Well I think it was obvious really: the European institutions cannot simple sit back and watch a coach and horses driven through their midst. Some response was inevitable, and my guess is that we will see more. It is also noteworthy that this couldn't have come at a worse moment (or perhaps abetter one - depending on his strength of character) for Trichet. Being French he now has to convince the planet that he will not simply lie down and do what he's told to do. At least his term of office promises to be more lively than the Duisenberg one.
On the question of monetary policy, it seems to me the Germans have a stong point. The problem is this was always an accident waiting to happen with the whole conception of the currency union. To try to make clearer what I think, I am reproducing an extract from a comment I made on Fistful on Saturday:
The European Central Bank was on Monday embroiled in a harsh exchange with Germany, the eurozone's biggest economy, over the collapse of the European Union's fiscal rules. Jean-Claude Trichet, ECB president, warned that the suspension of the stability and growth pact could undermine confidence and hold back Europe's recovery. "I don't think the spirit or the letter of the pact should be amended," he said. But Germany, which engineered the suspension of the pact last week, said the single currency interest rates set by the ECB were hurting its economy.Hans Eichel, German finance minister, speaking in Frankfurt, said: "Its [the ECB's] monetary policy leads to Germany having the highest real interest rates in the eurozone, which is not enhancing growth."
Source: Financial Times
On the question of Germany it occurs to me that maybe I should clarify something in order not to appear to be inconsistent (maybe I am inconsistent, but i don't like it being too obvious).
Last spring I called on my blog for the German economy to be freed from the shackles of the stability pact. I did this for two principal reasons. Firstly the German economy is probably the one which has suffered most at the hands of the 'one ring to fit them all' monetary policy which forms an integral part of the euro project. The German economy has long laboured under the weight of an unduly high real rate of interest due to the need to hold rates up for the benefit of the more inflation-prone economies.
Secondly, and this is more a pragmatic question, the German economy has a tremendous specific weight inside the eurozone and is running perilously close to entering a deflationary cycle. If Germany should cross the threshold and enter deflation land, it seems to me it will be extremely difficult to haul them out given the constraints which would apply to using what Bernanke calls the 'unconventional tools' in the context of a currency union.
So it is better to avoid the problem first if possible.

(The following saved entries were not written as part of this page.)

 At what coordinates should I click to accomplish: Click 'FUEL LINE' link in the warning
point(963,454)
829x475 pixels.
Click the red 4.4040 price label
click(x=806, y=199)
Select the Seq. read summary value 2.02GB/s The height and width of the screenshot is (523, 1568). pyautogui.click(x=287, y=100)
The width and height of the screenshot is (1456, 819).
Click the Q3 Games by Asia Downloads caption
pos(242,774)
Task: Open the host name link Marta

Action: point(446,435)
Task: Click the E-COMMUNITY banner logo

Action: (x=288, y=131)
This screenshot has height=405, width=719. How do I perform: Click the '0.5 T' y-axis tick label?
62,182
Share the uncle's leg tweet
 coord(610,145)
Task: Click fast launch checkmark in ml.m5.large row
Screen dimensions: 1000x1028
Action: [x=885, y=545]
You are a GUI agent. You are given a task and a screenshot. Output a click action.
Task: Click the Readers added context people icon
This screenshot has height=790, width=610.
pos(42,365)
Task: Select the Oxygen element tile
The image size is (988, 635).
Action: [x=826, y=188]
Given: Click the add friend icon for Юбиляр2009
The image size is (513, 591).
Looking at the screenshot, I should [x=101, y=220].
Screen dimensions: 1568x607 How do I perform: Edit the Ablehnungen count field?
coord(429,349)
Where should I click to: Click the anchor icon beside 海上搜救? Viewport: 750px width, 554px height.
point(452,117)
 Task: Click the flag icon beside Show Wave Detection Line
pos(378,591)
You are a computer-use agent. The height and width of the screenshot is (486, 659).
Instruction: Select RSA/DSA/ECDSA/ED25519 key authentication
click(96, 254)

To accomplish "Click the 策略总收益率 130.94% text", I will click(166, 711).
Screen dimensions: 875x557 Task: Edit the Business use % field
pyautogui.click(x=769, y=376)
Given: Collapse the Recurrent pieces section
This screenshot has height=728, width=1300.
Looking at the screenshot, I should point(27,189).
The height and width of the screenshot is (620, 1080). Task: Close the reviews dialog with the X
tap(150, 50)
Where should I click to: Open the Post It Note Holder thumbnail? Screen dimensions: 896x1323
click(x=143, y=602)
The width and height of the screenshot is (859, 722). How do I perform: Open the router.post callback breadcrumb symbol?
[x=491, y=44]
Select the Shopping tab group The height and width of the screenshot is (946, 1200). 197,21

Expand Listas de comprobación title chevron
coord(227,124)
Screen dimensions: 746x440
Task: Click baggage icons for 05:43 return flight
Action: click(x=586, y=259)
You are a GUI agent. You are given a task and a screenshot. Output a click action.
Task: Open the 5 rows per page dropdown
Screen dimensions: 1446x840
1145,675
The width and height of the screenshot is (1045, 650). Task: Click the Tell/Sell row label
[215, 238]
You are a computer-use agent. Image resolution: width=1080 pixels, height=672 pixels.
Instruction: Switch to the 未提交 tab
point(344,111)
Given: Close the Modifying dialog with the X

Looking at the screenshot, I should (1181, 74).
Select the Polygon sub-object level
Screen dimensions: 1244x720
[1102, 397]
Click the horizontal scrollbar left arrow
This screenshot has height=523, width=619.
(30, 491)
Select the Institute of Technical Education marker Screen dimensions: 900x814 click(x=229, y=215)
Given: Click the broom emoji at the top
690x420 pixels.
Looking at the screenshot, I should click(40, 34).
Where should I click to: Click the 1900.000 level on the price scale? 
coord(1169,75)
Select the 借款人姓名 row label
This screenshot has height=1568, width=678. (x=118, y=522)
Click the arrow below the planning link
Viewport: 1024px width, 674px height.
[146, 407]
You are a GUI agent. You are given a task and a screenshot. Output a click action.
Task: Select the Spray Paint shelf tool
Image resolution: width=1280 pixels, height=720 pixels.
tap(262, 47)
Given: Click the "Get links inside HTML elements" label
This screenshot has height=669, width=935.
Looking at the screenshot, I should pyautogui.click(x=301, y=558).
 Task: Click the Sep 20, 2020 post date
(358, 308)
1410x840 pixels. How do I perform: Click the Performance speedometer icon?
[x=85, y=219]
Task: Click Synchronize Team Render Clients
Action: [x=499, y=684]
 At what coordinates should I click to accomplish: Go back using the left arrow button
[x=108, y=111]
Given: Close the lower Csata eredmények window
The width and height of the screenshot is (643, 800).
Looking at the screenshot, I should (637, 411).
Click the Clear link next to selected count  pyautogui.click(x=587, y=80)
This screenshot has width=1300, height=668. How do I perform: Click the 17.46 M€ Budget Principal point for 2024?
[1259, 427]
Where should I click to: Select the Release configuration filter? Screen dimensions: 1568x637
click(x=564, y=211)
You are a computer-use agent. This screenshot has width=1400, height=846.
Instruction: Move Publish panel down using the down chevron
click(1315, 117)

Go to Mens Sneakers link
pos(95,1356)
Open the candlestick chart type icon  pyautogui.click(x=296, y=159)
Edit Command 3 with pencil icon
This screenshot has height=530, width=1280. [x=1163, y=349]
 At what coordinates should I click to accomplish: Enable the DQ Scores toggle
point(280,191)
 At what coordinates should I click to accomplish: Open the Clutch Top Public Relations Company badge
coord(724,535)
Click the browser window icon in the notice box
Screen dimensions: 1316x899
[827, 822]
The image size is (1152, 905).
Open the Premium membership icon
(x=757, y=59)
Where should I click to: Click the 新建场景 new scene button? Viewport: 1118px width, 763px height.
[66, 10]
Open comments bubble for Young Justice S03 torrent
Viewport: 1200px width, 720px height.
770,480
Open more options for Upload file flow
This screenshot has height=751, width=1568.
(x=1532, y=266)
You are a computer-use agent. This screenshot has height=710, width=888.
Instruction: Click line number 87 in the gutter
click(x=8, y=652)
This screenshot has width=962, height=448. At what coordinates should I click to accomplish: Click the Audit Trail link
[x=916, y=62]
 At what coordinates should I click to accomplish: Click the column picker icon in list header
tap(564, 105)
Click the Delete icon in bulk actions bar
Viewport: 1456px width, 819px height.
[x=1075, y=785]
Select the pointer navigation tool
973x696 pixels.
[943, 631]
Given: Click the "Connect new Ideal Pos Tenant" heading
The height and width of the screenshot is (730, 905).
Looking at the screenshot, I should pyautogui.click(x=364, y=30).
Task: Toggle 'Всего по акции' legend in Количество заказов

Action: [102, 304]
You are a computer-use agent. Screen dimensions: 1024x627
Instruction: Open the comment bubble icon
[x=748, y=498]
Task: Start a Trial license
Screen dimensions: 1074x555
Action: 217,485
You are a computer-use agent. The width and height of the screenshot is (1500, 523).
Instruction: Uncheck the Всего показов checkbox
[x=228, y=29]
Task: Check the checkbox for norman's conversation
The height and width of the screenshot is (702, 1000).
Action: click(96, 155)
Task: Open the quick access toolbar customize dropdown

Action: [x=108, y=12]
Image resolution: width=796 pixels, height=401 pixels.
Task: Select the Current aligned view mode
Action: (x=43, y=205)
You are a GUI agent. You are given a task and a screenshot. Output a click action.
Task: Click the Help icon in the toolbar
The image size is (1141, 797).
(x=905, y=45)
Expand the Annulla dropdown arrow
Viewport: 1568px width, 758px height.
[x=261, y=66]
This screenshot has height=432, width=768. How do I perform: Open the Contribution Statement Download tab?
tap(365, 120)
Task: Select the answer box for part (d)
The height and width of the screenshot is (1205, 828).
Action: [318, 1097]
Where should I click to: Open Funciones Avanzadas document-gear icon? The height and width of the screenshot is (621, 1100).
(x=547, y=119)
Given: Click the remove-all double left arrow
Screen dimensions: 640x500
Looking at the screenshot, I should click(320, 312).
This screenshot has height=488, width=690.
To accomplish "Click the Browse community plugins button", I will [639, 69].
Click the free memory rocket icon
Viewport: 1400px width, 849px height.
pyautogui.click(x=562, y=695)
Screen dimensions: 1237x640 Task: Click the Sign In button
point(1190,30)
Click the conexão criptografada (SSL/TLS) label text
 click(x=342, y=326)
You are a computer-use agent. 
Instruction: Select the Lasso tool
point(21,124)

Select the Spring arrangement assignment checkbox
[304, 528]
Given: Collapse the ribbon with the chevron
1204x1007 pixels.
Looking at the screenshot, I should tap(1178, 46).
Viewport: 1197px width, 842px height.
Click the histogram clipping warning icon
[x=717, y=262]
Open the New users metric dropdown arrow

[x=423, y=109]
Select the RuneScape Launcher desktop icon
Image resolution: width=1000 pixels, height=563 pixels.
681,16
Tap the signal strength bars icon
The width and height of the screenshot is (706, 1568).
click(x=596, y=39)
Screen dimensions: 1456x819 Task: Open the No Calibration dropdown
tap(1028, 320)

This brings us back to the points often made about mobility and budgetary solidarity. Most of the ways of presenting this are far too abstract for my taste. If the euro were to work, cross border solidarity of a high order would be needed. The current German situation is the ideal place to demonstrate this. But this would mean using due process for decision making, and taking Germany as a special case. The precedent shouldn't be too hard to swallow, since many of those asked to sacrifice have been willing recipients of German aid via structural funds.
Would this work, can the German economy resurect itself? I don't know, but it would seem worth a try, since doing nothing and allowing them simply to follow Japan along the deflation road will probably mean the de facto death of the euro as an economic reality in any event.
What we have now of course is a complete mockery of this. In the place of due process we have a polite wave of two fingers in the direction of the ECB and the Commission, and instead of stong 'exemplary exceptionalism' we have a jumping on the 'special case' bandwagon by both France and (implicitly) Italy.